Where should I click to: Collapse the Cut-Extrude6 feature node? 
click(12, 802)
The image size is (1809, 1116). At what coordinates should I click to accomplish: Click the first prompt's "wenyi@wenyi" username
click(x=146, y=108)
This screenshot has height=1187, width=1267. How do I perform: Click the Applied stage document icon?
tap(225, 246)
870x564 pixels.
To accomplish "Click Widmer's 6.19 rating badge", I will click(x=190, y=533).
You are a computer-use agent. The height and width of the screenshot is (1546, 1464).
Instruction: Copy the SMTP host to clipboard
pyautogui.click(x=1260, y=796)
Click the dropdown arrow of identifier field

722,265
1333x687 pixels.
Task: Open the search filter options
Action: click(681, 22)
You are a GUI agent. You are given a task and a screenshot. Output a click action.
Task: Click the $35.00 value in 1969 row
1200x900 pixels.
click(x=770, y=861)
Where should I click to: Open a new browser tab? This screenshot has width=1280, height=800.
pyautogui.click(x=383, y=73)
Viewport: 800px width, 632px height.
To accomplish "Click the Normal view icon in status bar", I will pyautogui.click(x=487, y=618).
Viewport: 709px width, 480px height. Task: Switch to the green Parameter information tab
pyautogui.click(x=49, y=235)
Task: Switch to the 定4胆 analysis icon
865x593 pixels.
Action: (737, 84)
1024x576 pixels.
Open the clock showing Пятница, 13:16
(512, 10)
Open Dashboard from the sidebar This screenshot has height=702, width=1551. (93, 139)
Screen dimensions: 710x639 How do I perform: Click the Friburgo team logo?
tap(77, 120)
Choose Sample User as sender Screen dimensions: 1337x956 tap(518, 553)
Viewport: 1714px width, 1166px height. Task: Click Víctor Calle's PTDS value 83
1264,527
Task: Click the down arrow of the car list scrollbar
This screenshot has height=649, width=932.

• **Work required**: Tally the lines of the material that include "will". Only the total should be given.

• **Output for this task**: 2